- Alberto Falcone as seen in Batman: The Long Halloween #13 (December 1997).

Publication information
- Publisher: DC Comics
- First appearance: Batman: The Long Halloween #1 (October 1996)
- Created by: Jeph Loeb (writer) Tim Sale (artist)

In-story information
- Full name: Alberto Falcone
- Species: Human
- Notable aliases: The Holiday Killer
- Abilities: Skilled marksmanship

= Alberto Falcone =

Alberto Falcone is a fictional comic book villain appearing in books published by DC Comics, in particular the Batman books. In addition to being a mobster, he is the Holiday Killer, a serial killer featured in Batman: The Long Halloween and Batman: Dark Victory.

Luke Brandon Field portrayed Al Falcone in the DC Extended Universe film The Flash. The character also appeared in the HBO television miniseries The Penguin (2024) set in The Batman shared universe, portrayed by Michael Zegen.

==Publication history==
Alberto Falcone first appeared in Batman: The Long Halloween #1 and was created by Jeph Loeb and Tim Sale.

==Fictional character biography==
Born as the middle child of Gotham City crime lord Carmine Falcone on February 14, Alberto earned a scholarship to Harvard University and received post-graduate education at Oxford. As a young man, he is eager to follow in his father's footsteps as a crime boss, but Carmine rebuffed his son's efforts; it is suggested that Carmine simply wants him to have a normal life but does not know how to express those feelings. Alberto is nevertheless hurt and angered by the perceived slight, and grows pathologically jealous of his siblings, Mario and Sofia, as they are allowed to take part in the "family business".

Throughout Batman: The Long Halloween, various Gotham City criminals are murdered by the Holiday Killer, a killer known for striking on holidays, killing with his signature weapon, a .22 pistol, and leaving small holiday-themed objects at the scene of the crime. At first, the murdered criminals are connected to Carmine Falcone, starting with the death of his nephew, Johnny Viti. On New Year's Eve, Alberto Falcone is apparently killed by Holiday during a party on Falcone's yacht.

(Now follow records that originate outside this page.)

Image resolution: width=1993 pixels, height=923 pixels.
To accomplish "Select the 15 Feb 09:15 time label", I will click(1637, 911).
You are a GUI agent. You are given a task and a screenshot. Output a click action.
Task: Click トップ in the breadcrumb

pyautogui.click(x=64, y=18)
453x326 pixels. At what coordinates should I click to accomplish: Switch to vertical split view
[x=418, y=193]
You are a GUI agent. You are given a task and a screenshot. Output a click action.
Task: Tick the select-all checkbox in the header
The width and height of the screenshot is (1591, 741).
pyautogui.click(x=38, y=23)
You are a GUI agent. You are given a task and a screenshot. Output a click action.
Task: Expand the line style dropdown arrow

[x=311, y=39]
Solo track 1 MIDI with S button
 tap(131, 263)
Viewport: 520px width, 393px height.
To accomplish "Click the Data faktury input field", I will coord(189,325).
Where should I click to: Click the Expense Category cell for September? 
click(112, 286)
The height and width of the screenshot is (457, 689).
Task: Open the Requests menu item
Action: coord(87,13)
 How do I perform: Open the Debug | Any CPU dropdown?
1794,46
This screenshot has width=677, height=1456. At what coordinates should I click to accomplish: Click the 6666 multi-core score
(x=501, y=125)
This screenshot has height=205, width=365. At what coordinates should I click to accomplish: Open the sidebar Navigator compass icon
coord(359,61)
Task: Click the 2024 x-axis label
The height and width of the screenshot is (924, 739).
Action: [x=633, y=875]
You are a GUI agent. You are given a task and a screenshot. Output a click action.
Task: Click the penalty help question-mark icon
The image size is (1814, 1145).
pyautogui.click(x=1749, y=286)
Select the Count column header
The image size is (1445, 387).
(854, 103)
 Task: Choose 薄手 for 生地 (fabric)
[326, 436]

On Labor Day, while Sal Maroni is being transported to a safer area after disfiguring Harvey Dent in court, Alberto Falcone appears and kills him with two shots to the head. Alberto is arrested by Jim Gordon after Batman beats him so badly he loses feeling in one arm. Alberto later admits to committing all of the Holiday murders, including that of his cousin Johnny Viti. Although Alberto initially receives the death sentence, his unstable mental state allows him to instead plead insanity. He is imprisoned in Arkham Asylum instead.

Despite the warnings of Commissioner Gordon, Alberto is released from Arkham with the help of Janice Porter, Dent's replacement as Gotham's district attorney; Porter argues that Alberto has been deemed 'cured' and that he was the victim of various civil rights violations during his arrest due to the brutal beating he received from Batman, to the extent that his right arm is still disfigured. He is placed under house arrest at the Falcone compound outside Gotham, with a tracer is attached to his leg to prevent escape. On Carmine Falcone's birthday, Alberto attempts to kill Sofia to usurp powers of the five crime families, but relents.

Following Janice Porter's death, Two-Face has her body left in Alberto's bed to trick him into thinking he had killed her. This time Scarecrow uses his fear toxins to make Alberto hallucinate that his father's voice is commanding him to commit suicide. Alberto then knows that the voice is not real — his father did not believe in suicide — and he exposes Calendar Man. Sofia takes her wounded brother to a hiding place in the Falcone mausoleum. There, Sofia criticizes Alberto for complaining about the pain, recalling how Carmine had survived five shots to the chest. Alberto replies that he is not his father. Sofia, disgusted, agrees with this assessment and kills him.

==Powers and abilities==
Alberto Falcone is a skilled marksman.

==In other media==
===Television===
Alberto Falcone appears in The Penguin, portrayed by Michael Zegen. Following his father Carmine's assassination, the drug-addicted Alberto becomes heir-apparent to his criminal empire. Alberto later reveals to Oswald "Oz" Cobb his fear of not being able to live up to his father's reputation. Oz attempts to assure him, but Alberto later mocks him while in a drunken stupor, leading to Oz impulsively killing him.

===Film===
- Alberto Falcone appears in Batman: The Long Halloween, voiced by Jack Quaid. This version was married to Gilda Dent before she married Harvey Dent, which his father disapproved of.
- Alberto Falcone appears in The Flash, portrayed by Luke Brandon Field. This version is a terrorist.

===Video games===
- Alberto Falcone appears in Batman: Arkham Origins, voiced by Quinton Flynn.
- Alberto Falcone appears as a character summon in Scribblenauts Unmasked: A DC Comics Adventure.